Why Model Context Protocol (MCP) and Why Now?
The Model Context Protocol (MCP) is an open standard that lets large-language-model agents call tools—high-level, domain-specific actions—over a simple, schema-declared interface. Think of it as USB-C for AI: one plug that works across copilots (Claude, GitHub Copilot, Cursor, etc.) and related services (Postgres, GitHub, Slack, MotherDuck, Superset). The spec was open-sourced by Anthropic in late 2024 and has since been adopted or trialed by Microsoft, Hex, MotherDuck, Zed, Replit, Sourcegraph, Block, and others.:contentReference[oaicite:0]{index=0}
Why REST Isn’t Enough
REST was built for machine-to-machine plumbing, not for autonomous agents:
- API-keys & secrets Models shouldn’t see them. MCP sessions carry scoped credentials or use local sockets—no key leakage.
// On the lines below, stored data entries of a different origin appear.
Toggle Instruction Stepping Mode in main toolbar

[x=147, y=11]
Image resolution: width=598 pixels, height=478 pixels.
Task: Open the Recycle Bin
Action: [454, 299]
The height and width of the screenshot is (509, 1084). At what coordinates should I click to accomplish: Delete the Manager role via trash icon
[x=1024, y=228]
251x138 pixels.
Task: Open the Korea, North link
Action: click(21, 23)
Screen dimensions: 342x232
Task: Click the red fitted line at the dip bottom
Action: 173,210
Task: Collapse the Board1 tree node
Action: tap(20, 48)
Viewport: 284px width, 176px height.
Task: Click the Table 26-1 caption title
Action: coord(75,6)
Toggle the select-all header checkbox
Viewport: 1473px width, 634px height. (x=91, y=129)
- Over-atomic verbs Listing a dashboard, grabbing its metadata, then building a chart is 3-5 calls in REST but one tool call in MCP.
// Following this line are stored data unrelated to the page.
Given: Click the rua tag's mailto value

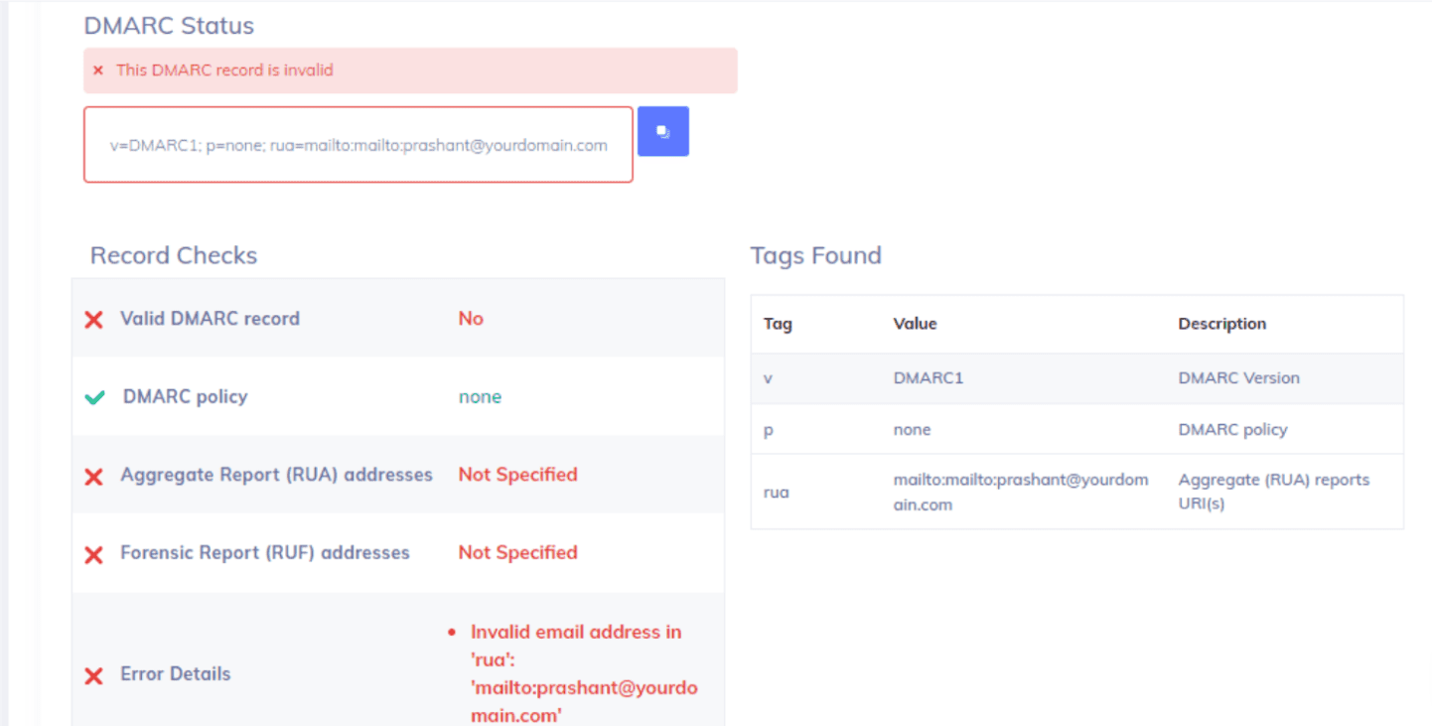Looking at the screenshot, I should pyautogui.click(x=1020, y=492).
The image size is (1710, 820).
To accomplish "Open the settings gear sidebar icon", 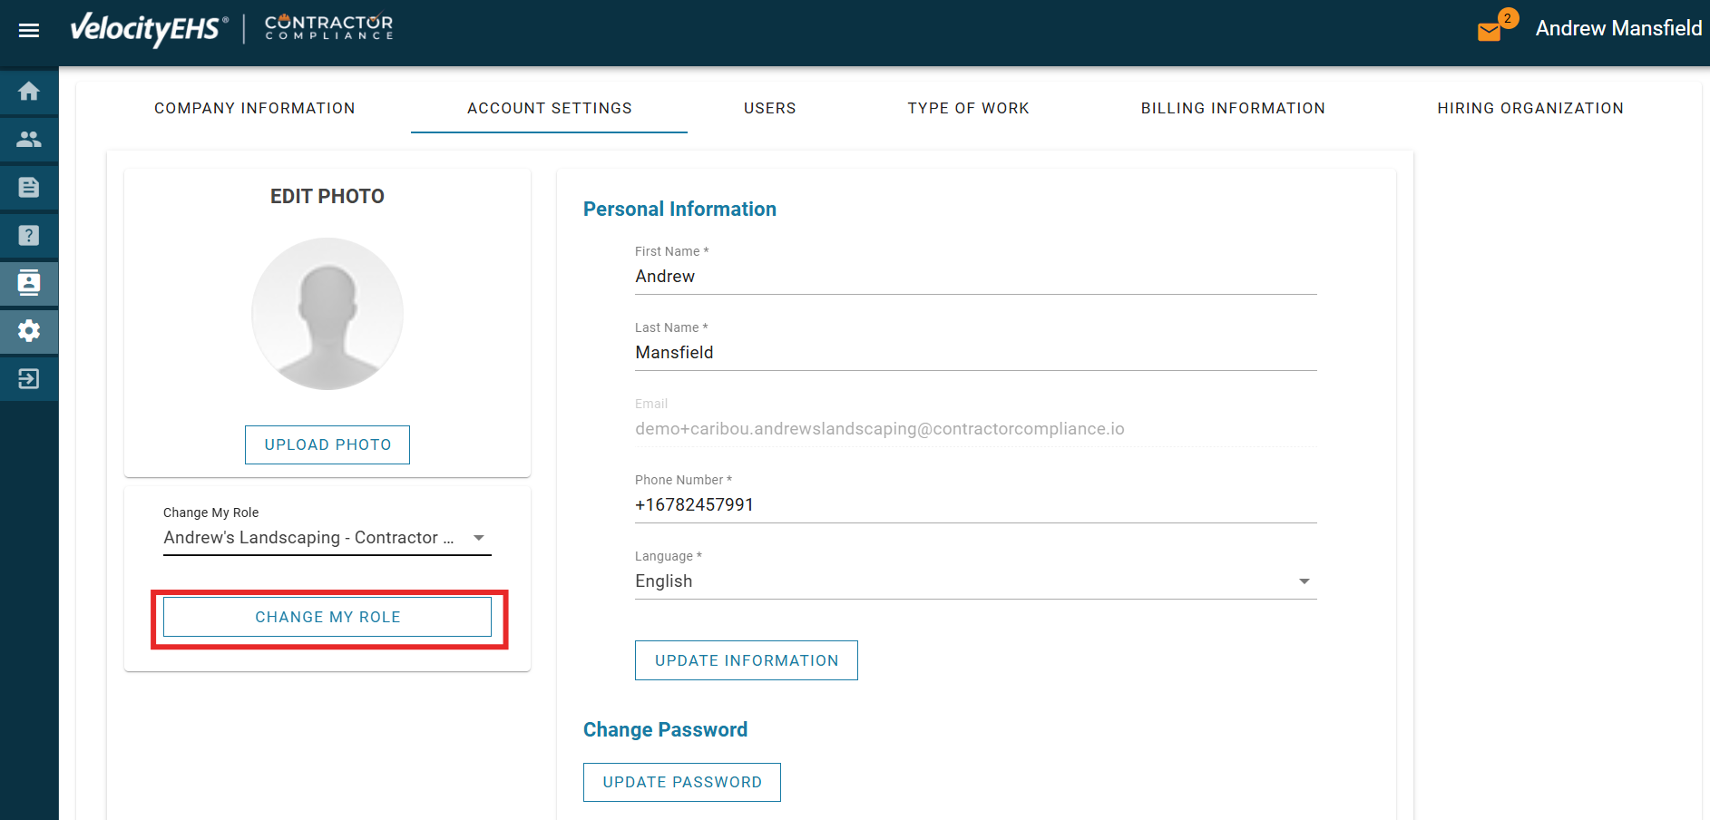I will [29, 331].
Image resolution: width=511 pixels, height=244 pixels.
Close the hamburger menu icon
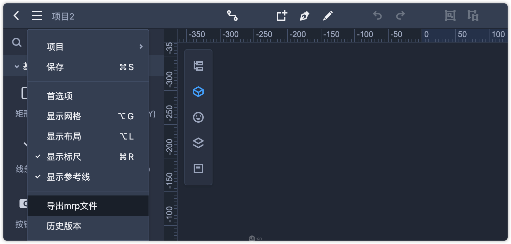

- Hyper-verbose schemas REST spreads context across many endpoints; LLMs lose the thread. MCP bundles denormalised payloads that match the agent’s mental model.
Superset + MCP ⇒ Headless, AI-Ready BI
Superset already exposes a rich REST API, but agents must screenscrape or choreograph dozens of endpoints. Baking MCP into Superset means any copilot can treat Superset as a first-class tool in AI-driven workflows—perfect fit for our headless BI push.
What an LLM can do once MCP is live:
Action | Example prompt the agent can satisfy |
---|---|
Search assets | “List dashboards tagged revenue created in the last 30 days.” |
Spin up viz | “Create a bar chart showing ARR by region and add it to ‘Q3 Exec Dashboard’.” |
Jump to context | “Open SQL Lab on the raw_events dataset with a sample query.” |
Chat-in-context | “Why did MRR drop in EMEA last month? Show a quick breakdown.” |
Multi-app chains | Combine Superset → dbt → MotherDuck in one agent plan for root-cause analysis. |
In short, MCP lets any LLM do (almost) everything a human can in the UI, then hand the wheel back—unlocking AI-augmented analytics inside and around Superset without brittle glue code.